# Excerpt

********

Yep. That’s a chicken.

The song birds like what God has provided in the woods during the summer I guess, so they don’t show up so much. Sometimes when that happens I slack off on the feeder-filling. This year the advantage of this situation is that the chickens might have forgotten there is bird seed up there? We’ll see. There were baby cardinals in the tree outside the kitchen window a couple of days ago, so I started putting seed out again.

If you wondered where your birds went, I hope this answered your question. They’ll be back, just hang in there. As for me, I hope the chickens don’t come back.

A Painted Bunting in January?

My son saw it first. He came and got me so I could see him. (I was washing hummingbird feeders for the rufous ones we have this winter.) We had a male painted bunting eating Scott Superior Blend Wild Bird Food. It has mostly millet, which is why I bought it and that is what this colorful guy was eating. He’s not supposed to be here right now according to the books. I don’t think some of the birds read the books. I was so excited I moved too fast and too close to the window and scared him away twice, but he came back both times. The third time he landed on the feeder and sat there eating and chirping for five minutes while I made Bird Sighting Phone Calls and watched him. You can see what they look like here. Tomorrow, I hope to get some batteries for my new camera and I hope he comes back so I can get some photos of my own!

ADDENDUM: I’ve learned that a painted bunting on the Gulf Coast in the winter isn’t unheard of. It is rare though.

Watching the (Almost) Winter Birds

Whoo-hoo! Today there were cedar waxwings in the treetops on the other side of my next door neighbor’s house. I’ve been wanting to see some of those birds for a while now. I usually catch them once a year when they come through. A couple of years or so ago, I saw them twice and I think I missed them last year, so it was really good to catch sight of them today. I think they are the most elegant birds. They were so far away that I couldn’t see their little red spots on their wings, the yellow at the tip of their tail feathers, and I couldn’t see their ‘eye makeup’ either. I could see the crest on their little heads though. It leans back like a fancy hat. I think they are the fashionistas of the bird world. Soft colors, the hat and the eye makeup…understated elegance.

********

# Things to do
(a) In the bird-watching excerpt, which features of the cedar waxwings does the writer say were too far away to see? List each one.
(b) Extract the passage of the bird-watching excerpt that begins at the words "Whoo-hoo! Today there" and stops after the words "eye makeup…understated elegance.".

********

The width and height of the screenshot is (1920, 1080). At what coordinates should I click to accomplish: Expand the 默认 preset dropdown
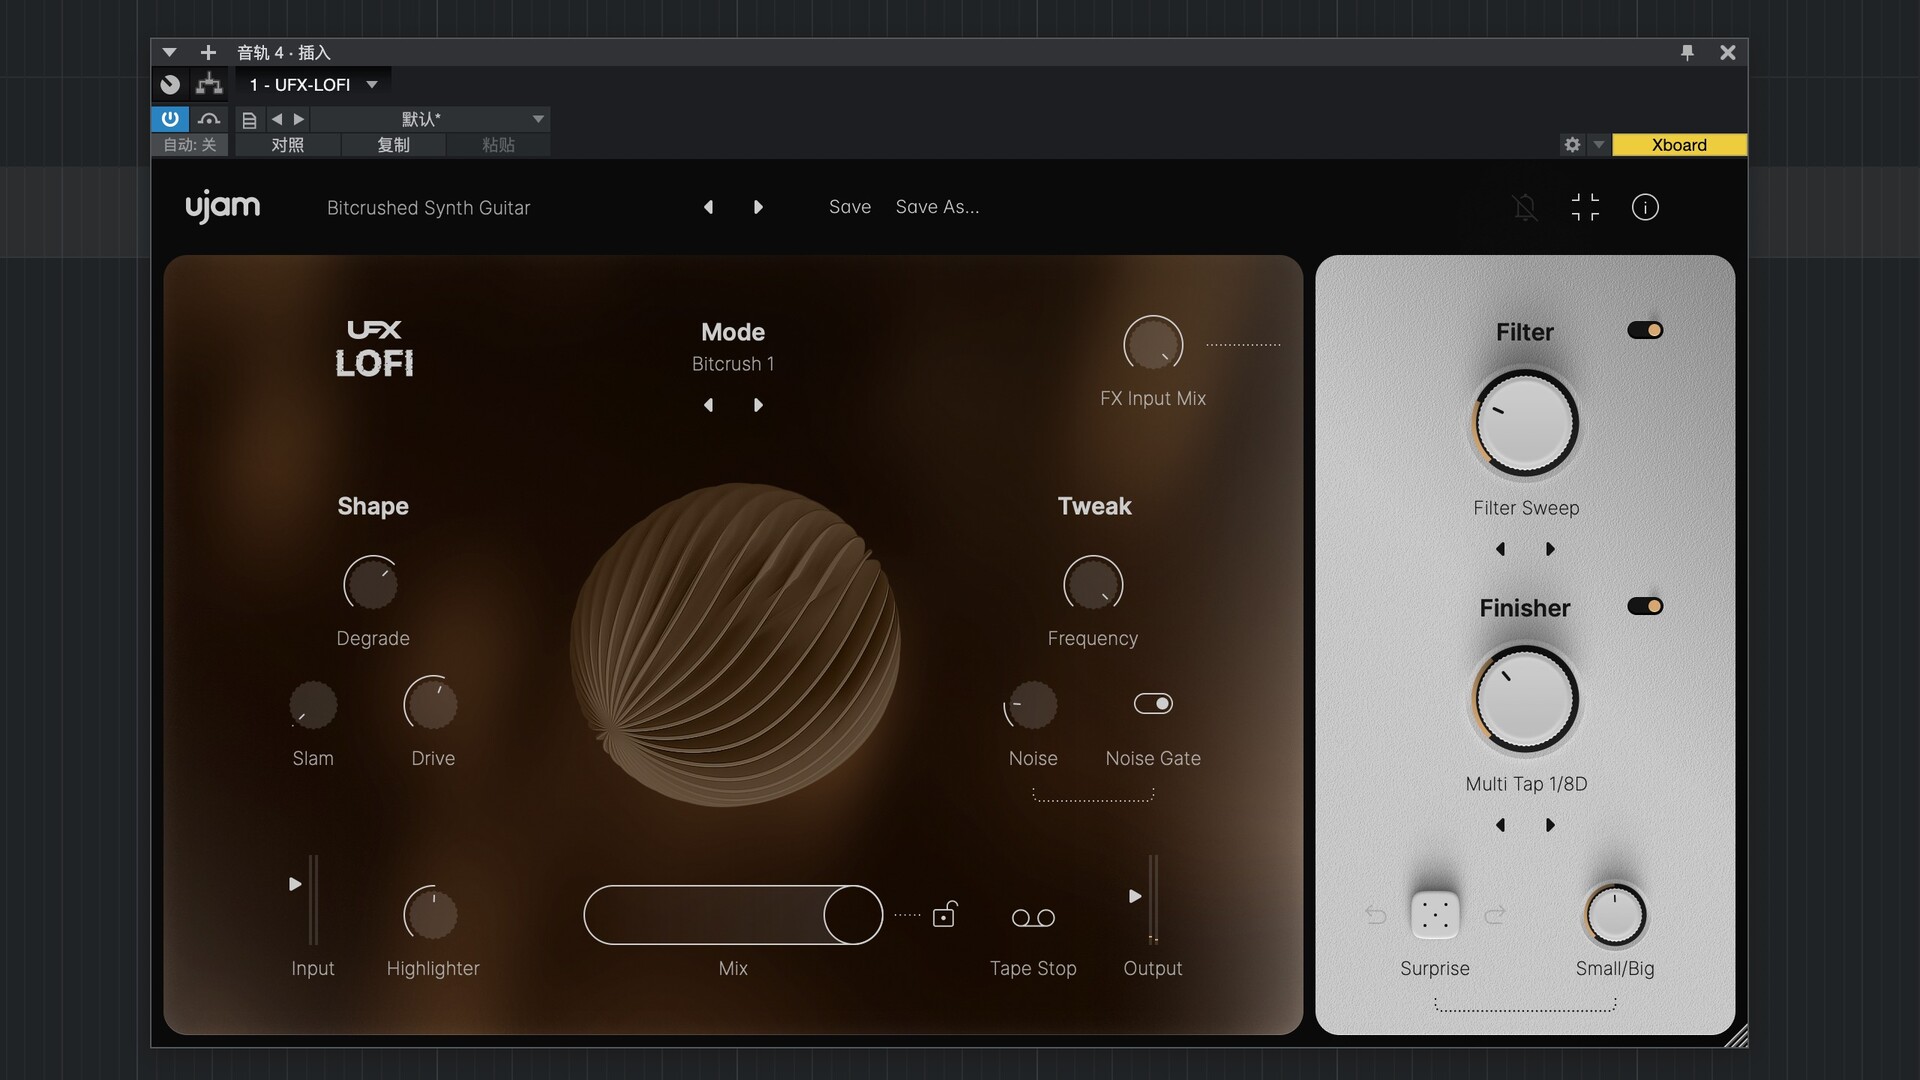tap(538, 119)
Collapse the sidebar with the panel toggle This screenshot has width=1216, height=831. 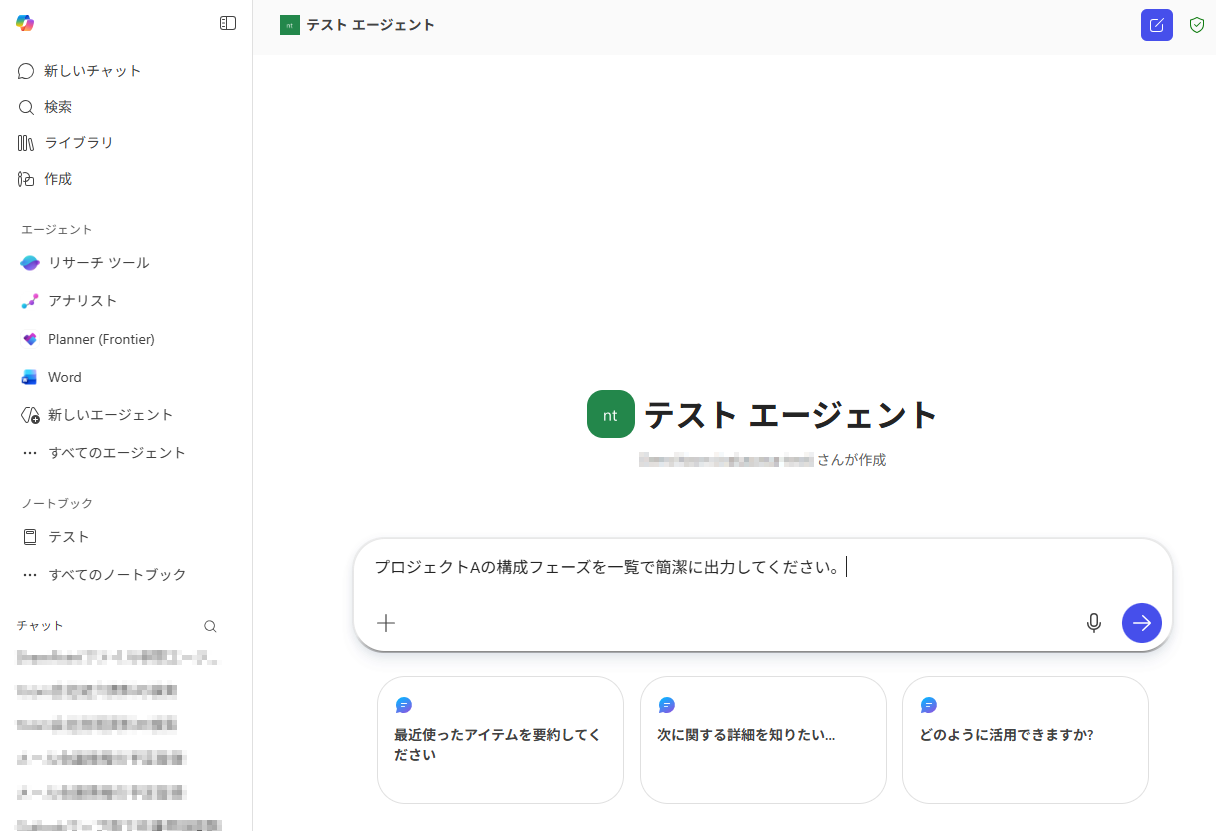pos(228,23)
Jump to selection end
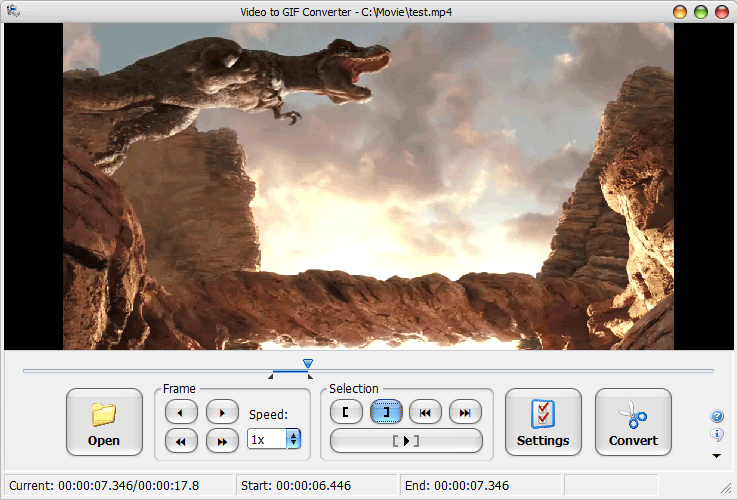 click(465, 411)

********

# Results for each task
(a)
- Their little red spots on their wings
- The yellow at the tip of their tail feathers
- Their 'eye makeup'

(b)
Whoo-hoo! Today there were cedar waxwings in the treetops on the other side of my next door neighbor’s house. I’ve been wanting to see some of those birds for a while now. I usually catch them once a year when they come through. A couple of years or so ago, I saw them twice and I think I missed them last year, so it was really good to catch sight of them today. I think they are the most elegant birds. They were so far away that I couldn’t see their little red spots on their wings, the yellow at the tip of their tail feathers, and I couldn’t see their ‘eye makeup’ either. I could see the crest on their little heads though. It leans back like a fancy hat. I think they are the fashionistas of the bird world. Soft colors, the hat and the eye makeup…understated elegance.